Pesanti le accuse a Formigoni, che per i pm avrebbe garantito alla Maugeri «a fronte delle illecite remunerazioni, una protezione globale» e si sarebbe dato da fare «perché fossero adottate in Giunta » provvedimenti ad hoc, anche violando il dovere di «esclusivo perseguimento dell'interesse pubblico».
Tre i «flussi finanziari» individuati dagli investigatori. Il primo riguarda i circa 60 milioni usciti illecitamente dalle casse della Maugeri per finire sui conti correnti esteri di Daccò e Simone. Da qui - ed è il secondo «flusso» - il denaro sarebbe ripartito per «ricompensare » Formigoni, i «suoi familiari e amici» e l'altro imputato, Alberto Perego, «capo-casa» nell'appartamento condiviso con altri memores domini, definito dalla procura «persona di fiducia » dell'ex governatore.
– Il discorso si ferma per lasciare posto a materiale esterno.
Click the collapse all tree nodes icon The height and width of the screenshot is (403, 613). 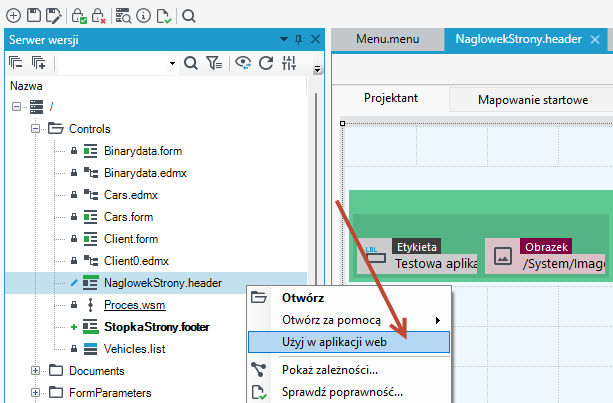[16, 63]
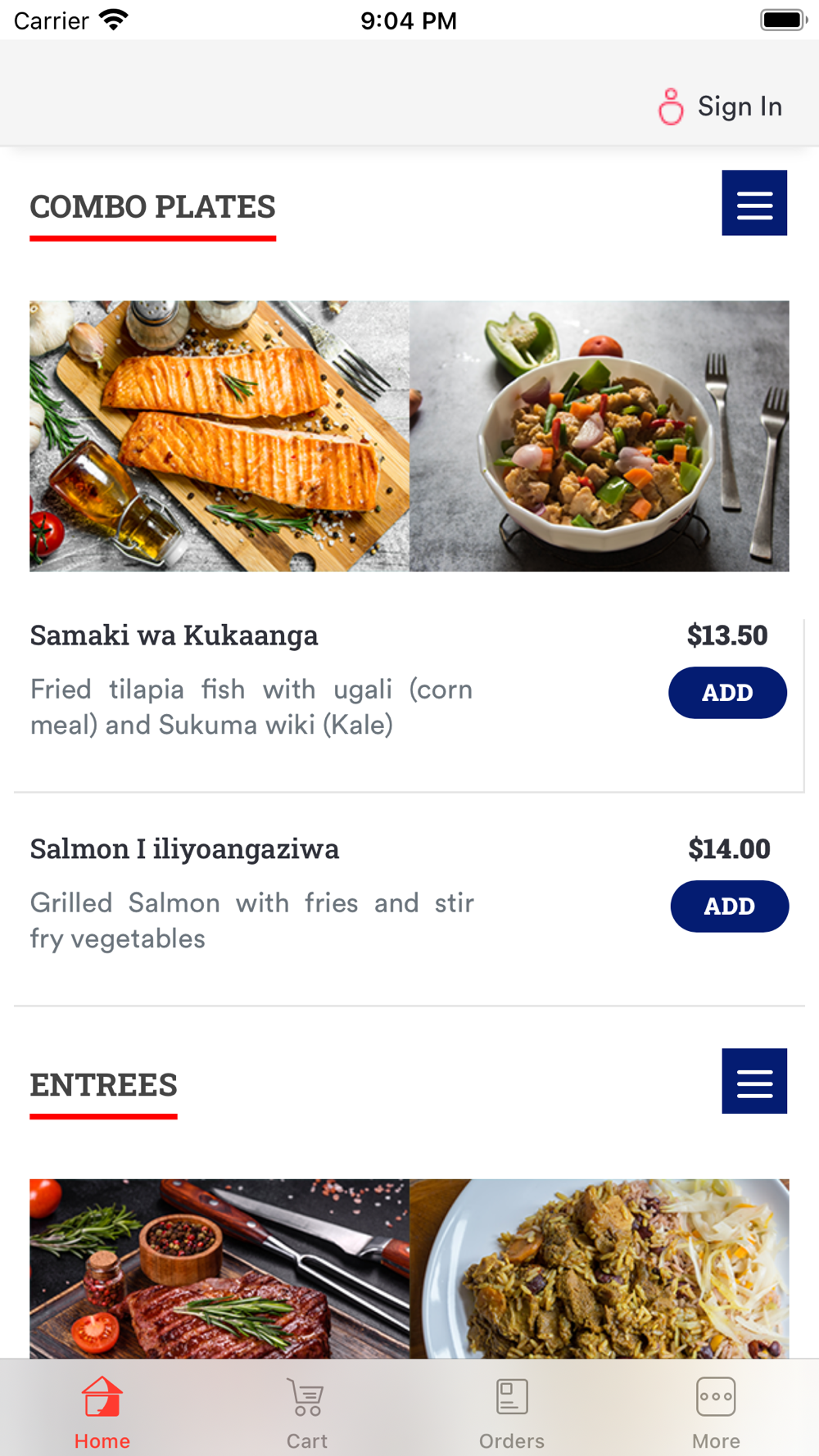Screen dimensions: 819x1456
Task: Expand the Entrees hamburger menu
Action: point(754,1081)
Infine, il terzo flusso, le «funzioni non tariffabili» erogate grazie ad apposite delibere di giunta dalla Regione dal 2002 al 2011. Una ricostruzione per la procura «pacifica », con movimenti di denaro riscontrati e senza una «possibile di lettura alternativa». E nemmeno Formigoni ha ritenuto di doverne fornire una propria: convocato nell'estate 2012, non si è presentato di fronte ai suoi accusatori, e non ha mai dato una versione diversa rispetto a quanto gli veniva contestato.
«È da qualche anno che i pm di Milano chiedono il mio rinvio a giudizio, ma non sono mai riusciti a dimostrare la mia colpevolezza - ha invece replicato ieri -. Mai ci riusciranno, perché nulla di illegittimo e irregolare ho commesso durante il governo di Regione».